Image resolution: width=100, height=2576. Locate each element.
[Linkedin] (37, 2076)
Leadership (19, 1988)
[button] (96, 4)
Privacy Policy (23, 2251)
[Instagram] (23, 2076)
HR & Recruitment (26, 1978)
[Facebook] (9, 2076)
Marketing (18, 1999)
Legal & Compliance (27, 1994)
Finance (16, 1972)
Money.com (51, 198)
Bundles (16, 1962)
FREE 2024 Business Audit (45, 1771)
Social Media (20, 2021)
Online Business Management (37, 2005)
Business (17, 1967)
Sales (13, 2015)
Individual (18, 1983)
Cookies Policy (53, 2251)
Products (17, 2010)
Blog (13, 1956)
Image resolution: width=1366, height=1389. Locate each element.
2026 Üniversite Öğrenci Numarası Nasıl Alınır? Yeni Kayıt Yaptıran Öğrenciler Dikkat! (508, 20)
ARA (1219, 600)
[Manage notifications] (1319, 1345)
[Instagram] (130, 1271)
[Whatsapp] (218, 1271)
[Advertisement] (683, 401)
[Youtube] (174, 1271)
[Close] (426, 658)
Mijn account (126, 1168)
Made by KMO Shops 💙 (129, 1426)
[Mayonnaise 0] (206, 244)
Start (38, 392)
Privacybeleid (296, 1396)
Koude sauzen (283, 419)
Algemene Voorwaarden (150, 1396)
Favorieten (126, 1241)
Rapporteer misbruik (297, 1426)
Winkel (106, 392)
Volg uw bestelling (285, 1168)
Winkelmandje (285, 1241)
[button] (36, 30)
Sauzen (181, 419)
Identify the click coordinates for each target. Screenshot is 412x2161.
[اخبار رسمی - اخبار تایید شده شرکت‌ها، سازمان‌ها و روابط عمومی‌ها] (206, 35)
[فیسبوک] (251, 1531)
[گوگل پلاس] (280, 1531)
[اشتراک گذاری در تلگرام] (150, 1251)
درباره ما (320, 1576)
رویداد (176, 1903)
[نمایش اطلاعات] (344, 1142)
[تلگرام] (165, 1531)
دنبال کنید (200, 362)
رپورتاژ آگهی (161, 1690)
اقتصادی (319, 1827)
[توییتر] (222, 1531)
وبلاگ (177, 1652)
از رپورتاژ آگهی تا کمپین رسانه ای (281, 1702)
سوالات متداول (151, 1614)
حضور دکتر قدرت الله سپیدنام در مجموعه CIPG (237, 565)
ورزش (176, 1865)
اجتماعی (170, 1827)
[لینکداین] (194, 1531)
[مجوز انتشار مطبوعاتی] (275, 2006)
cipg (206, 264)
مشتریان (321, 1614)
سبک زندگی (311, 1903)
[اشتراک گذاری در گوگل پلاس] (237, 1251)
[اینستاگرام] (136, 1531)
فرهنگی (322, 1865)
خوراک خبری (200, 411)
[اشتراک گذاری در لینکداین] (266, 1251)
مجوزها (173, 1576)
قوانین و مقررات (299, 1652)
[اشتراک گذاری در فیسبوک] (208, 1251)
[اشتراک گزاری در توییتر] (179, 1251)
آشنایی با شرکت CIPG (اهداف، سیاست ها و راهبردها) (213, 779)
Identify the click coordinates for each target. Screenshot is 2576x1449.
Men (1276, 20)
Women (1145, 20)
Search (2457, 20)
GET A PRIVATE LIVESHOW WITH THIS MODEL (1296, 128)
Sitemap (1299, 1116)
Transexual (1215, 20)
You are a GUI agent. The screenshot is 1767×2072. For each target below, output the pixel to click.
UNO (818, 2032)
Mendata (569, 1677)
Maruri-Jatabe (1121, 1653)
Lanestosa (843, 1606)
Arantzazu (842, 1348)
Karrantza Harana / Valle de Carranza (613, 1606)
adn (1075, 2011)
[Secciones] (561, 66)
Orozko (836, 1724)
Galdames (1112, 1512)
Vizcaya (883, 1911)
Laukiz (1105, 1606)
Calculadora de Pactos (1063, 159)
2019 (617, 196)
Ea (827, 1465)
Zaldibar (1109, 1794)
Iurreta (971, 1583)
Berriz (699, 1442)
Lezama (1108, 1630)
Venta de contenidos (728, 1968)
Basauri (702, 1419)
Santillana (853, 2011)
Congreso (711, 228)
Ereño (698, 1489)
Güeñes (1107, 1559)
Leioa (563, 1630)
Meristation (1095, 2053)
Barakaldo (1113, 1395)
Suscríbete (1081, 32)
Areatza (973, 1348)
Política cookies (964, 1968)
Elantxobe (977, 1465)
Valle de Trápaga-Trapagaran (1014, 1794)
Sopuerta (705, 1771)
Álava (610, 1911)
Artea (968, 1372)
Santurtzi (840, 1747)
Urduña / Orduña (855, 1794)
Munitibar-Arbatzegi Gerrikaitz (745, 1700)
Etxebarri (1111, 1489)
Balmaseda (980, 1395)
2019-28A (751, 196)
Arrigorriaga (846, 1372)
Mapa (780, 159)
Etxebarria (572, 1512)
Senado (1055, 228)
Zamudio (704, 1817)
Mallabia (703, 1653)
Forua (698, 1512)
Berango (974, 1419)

····················

Your goal:
Every record must be transcribed exactly as written.

Response below:
Image resolution: width=100, height=2576. Locate each element.
[Linkedin] (37, 2076)
Leadership (19, 1988)
[button] (96, 4)
Privacy Policy (23, 2251)
[Instagram] (23, 2076)
HR & Recruitment (26, 1978)
[Facebook] (9, 2076)
Marketing (18, 1999)
Legal & Compliance (27, 1994)
Finance (16, 1972)
Money.com (51, 198)
Bundles (16, 1962)
FREE 2024 Business Audit (45, 1771)
Social Media (20, 2021)
Online Business Management (37, 2005)
Business (17, 1967)
Sales (13, 2015)
Individual (18, 1983)
Cookies Policy (53, 2251)
Products (17, 2010)
Blog (13, 1956)
Image resolution: width=1366, height=1389. Locate each element.
2026 Üniversite Öğrenci Numarası Nasıl Alınır? Yeni Kayıt Yaptıran Öğrenciler Dikkat! (508, 20)
ARA (1219, 600)
[Manage notifications] (1319, 1345)
[Instagram] (130, 1271)
[Whatsapp] (218, 1271)
[Advertisement] (683, 401)
[Youtube] (174, 1271)
[Close] (426, 658)
Mijn account (126, 1168)
Made by KMO Shops 💙 (129, 1426)
[Mayonnaise 0] (206, 244)
Start (38, 392)
Privacybeleid (296, 1396)
Koude sauzen (283, 419)
Algemene Voorwaarden (150, 1396)
Favorieten (126, 1241)
Rapporteer misbruik (297, 1426)
Winkel (106, 392)
Volg uw bestelling (285, 1168)
Winkelmandje (285, 1241)
[button] (36, 30)
Sauzen (181, 419)
Identify the click coordinates for each target. Screenshot is 412x2161.
[اخبار رسمی - اخبار تایید شده شرکت‌ها، سازمان‌ها و روابط عمومی‌ها] (206, 35)
[فیسبوک] (251, 1531)
[گوگل پلاس] (280, 1531)
[اشتراک گذاری در تلگرام] (150, 1251)
درباره ما (320, 1576)
رویداد (176, 1903)
[نمایش اطلاعات] (344, 1142)
[تلگرام] (165, 1531)
دنبال کنید (200, 362)
رپورتاژ آگهی (161, 1690)
اقتصادی (319, 1827)
[توییتر] (222, 1531)
وبلاگ (177, 1652)
از رپورتاژ آگهی تا کمپین رسانه ای (281, 1702)
سوالات متداول (151, 1614)
حضور دکتر قدرت الله سپیدنام در مجموعه CIPG (237, 565)
ورزش (176, 1865)
اجتماعی (170, 1827)
[لینکداین] (194, 1531)
[مجوز انتشار مطبوعاتی] (275, 2006)
cipg (206, 264)
مشتریان (321, 1614)
سبک زندگی (311, 1903)
[اشتراک گذاری در گوگل پلاس] (237, 1251)
[اینستاگرام] (136, 1531)
فرهنگی (322, 1865)
خوراک خبری (200, 411)
[اشتراک گذاری در لینکداین] (266, 1251)
مجوزها (173, 1576)
قوانین و مقررات (299, 1652)
[اشتراک گذاری در فیسبوک] (208, 1251)
[اشتراک گزاری در توییتر] (179, 1251)
آشنایی با شرکت CIPG (اهداف، سیاست ها و راهبردها) (213, 779)
Identify the click coordinates for each target. Screenshot is 2576x1449.
Men (1276, 20)
Women (1145, 20)
Search (2457, 20)
GET A PRIVATE LIVESHOW WITH THIS MODEL (1296, 128)
Sitemap (1299, 1116)
Transexual (1215, 20)
You are a GUI agent. The screenshot is 1767×2072. For each target below, output the pixel to click.
UNO (818, 2032)
Mendata (569, 1677)
Maruri-Jatabe (1121, 1653)
Lanestosa (843, 1606)
Arantzazu (842, 1348)
Karrantza Harana / Valle de Carranza (613, 1606)
adn (1075, 2011)
[Secciones] (561, 66)
Orozko (836, 1724)
Galdames (1112, 1512)
Vizcaya (883, 1911)
Laukiz (1105, 1606)
Calculadora de Pactos (1063, 159)
2019 (617, 196)
Ea (827, 1465)
Zaldibar (1109, 1794)
Iurreta (971, 1583)
Berriz (699, 1442)
Lezama (1108, 1630)
Venta de contenidos (728, 1968)
Basauri (702, 1419)
Santillana (853, 2011)
Congreso (711, 228)
Ereño (698, 1489)
Güeñes (1107, 1559)
Leioa (563, 1630)
Meristation (1095, 2053)
Barakaldo (1113, 1395)
Suscríbete (1081, 32)
Areatza (973, 1348)
Política cookies (964, 1968)
Elantxobe (977, 1465)
Valle de Trápaga-Trapagaran (1014, 1794)
Sopuerta (705, 1771)
Álava (610, 1911)
Artea (968, 1372)
Santurtzi (840, 1747)
Urduña / Orduña (855, 1794)
Munitibar-Arbatzegi Gerrikaitz (745, 1700)
Etxebarri (1111, 1489)
Balmaseda (980, 1395)
2019-28A (751, 196)
Arrigorriaga (846, 1372)
Mapa (780, 159)
Etxebarria (572, 1512)
Senado (1055, 228)
Zamudio (704, 1817)
Mallabia (703, 1653)
Forua (698, 1512)
Berango (974, 1419)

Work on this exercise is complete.